L’évolution n’est pas une évidence puisqu’au cours d’une vie, et même sur plusieurs générations, on ne peut pas l’observer directement : un chat reste un chat, et, comme on dit, les chats ne font pas des chiens.
Le
fixisme, c’est à dire que les êtres vivants restent semblables à leurs premiers ancêtres, était donc une idée plus simple et plus évidente. Un peu comme l’idée que le Soleil tournait autour de la Terre. Vu de cette dernière, c’est effectivement ce qui semble être le cas.
Pourtant, dès Aristote (-384 ; -322) l’idée de transformisme existe, dans un texte préfigurant la pensée de Darwin :
« Nous pouvons bien supposer que toutes choses se sont formées par hasard exactement comme elle l’eussent fait si elles avaient été produites pour quelque fin : certaines choses se seraient conservées parce qu’elles auraient acquis spontanément une structure appropriée, tandis que celles qui n’étaient pas constituées de la sorte eussent péri ou périraient encore. »
Mais Aristote, même s’il en émet l’hypothèse, rejète cette idée.
Au cours du temps, diverses observations vont peu à peu mettre à mal le fixisme. Liebniz (1646-1716) observe que les êtres vivants « ne forment qu’une seule chaîne dans laquelle les différentes classes, comme autant d’anneaux, se tiennent si étroitement les unes aux autres qu’il est impossible aux sens et à l’imagination de fixer précisément le point où quelqu’une commence ou finit ».
Linné (1707-1778) , pourtant fixiste convaincu, admet la possibilité de création de nouvelles espèce en observant l’apparition d’une nouvelle forme de linaire.
Maupertuis (1698-1759), observant le grand nombre de variétés dans la nature, propose que « les variétés se trouvent dans les liqueurs séminales », que les organismes inaptes sont éliminés et que de nouvelles espèces peuvent apparaître par la répétition de la production fortuite d’erreurs dans la formation des individus.
Cuvier (1769-1832) découvre des faunes entièrement éteintes, début de la future paléontologie.
D’autres « évolutionnistes » viendront (Monet, Lamarck), avant que Darwin (en 1859) soit le 1er a élaborer réellement une théorie scientifique de l’évolution, basée sur des faits, observations et expérimentation. Il met en évidence la sélection naturelle, mais ne connaissait pas la génétique et donc ce qu’on pourrait appeler le « moteur » de l’évolution qu’est la variabilité génétique.
La (re)découverte des lois de la génétique, et la découverte du support des gènes que sont les chromosomes dans le début du 20ème siècle ont permis de « boucher les trous » que présentait la théorie de Darwin, créant ce qu’on a appelé le
néo darwinisme. Ce fut aussi une période fructueuse pour l’expérimentation, grâce à une petite mouche notamment, la drosophile, et la mise en place de modèles mathématiques et la mise en équation de la théorie.

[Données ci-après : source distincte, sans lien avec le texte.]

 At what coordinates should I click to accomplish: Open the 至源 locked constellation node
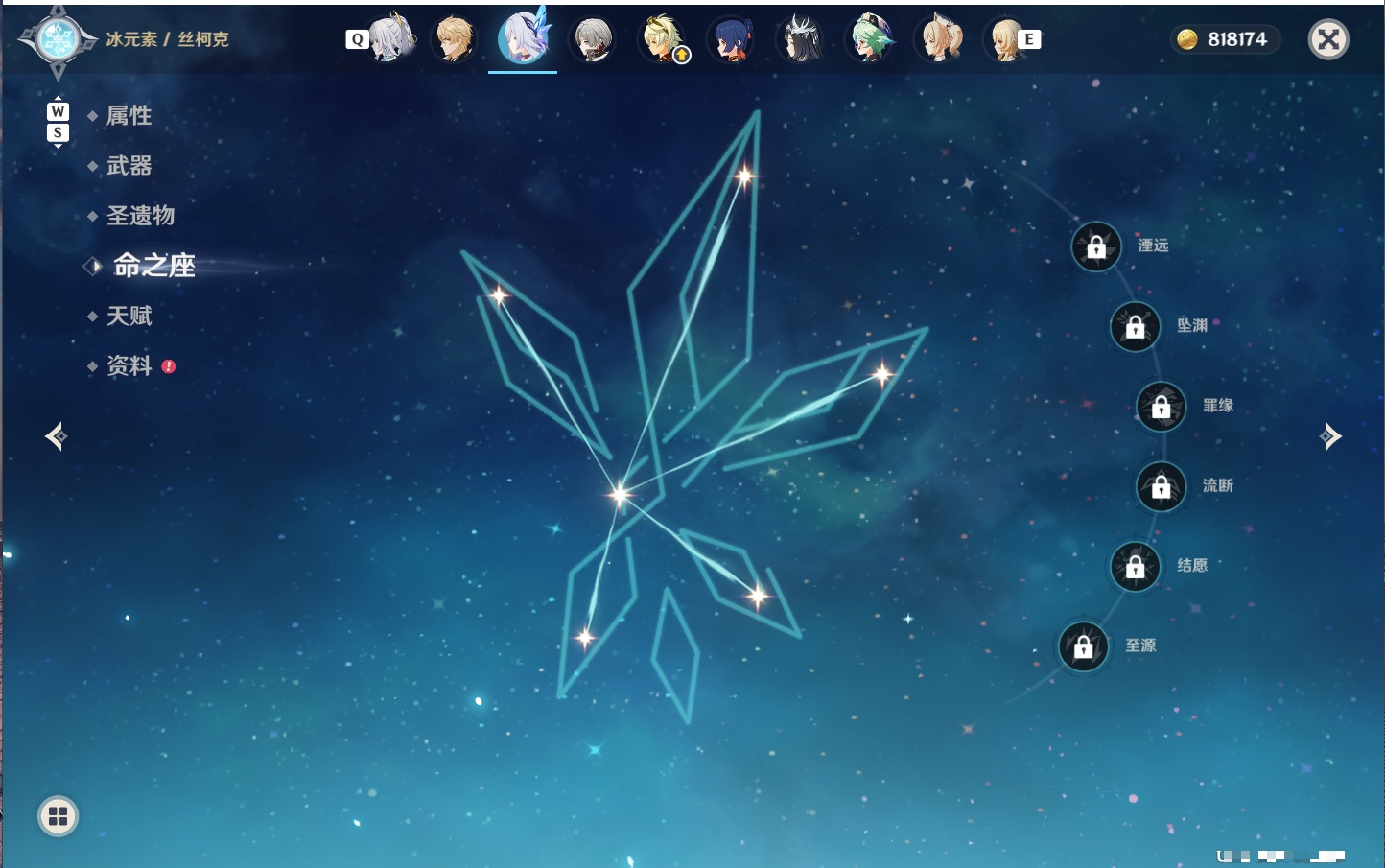coord(1084,647)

Pour finir, dans la 2ème partie du 20ème siècle, les scientifiques se sont rendu compte que la variabilité génétique (le polymorphisme) était bien plus important que ce que l’on en attendait suite aux travaux théoriques des mathématiciens. C’est sur cette variabilité que peut s’appuyer la sélection naturelle. Ceci a conduit à une controverse entre les « sélectionnistes » qui pensaient pouvoir expliquer cette observation à partir de la sélection naturelle elle-même, et les « neutraliste » (voir Kimura), pour qui la plupart de la variabilité
au niveau moléculaire (de l’ADN) provenait de mutations sélectivement neutres. Ceci ne remettant pas, bien entendu, en cause le rôle de la sélection naturelle au niveau des individus. Aujourd’hui cette controverse s’est tue car chacun a pu montrer le rôle partiel de la sélection et du neutralisme.
Voila un rapide historique de la pensée évolutionniste au cours du temps.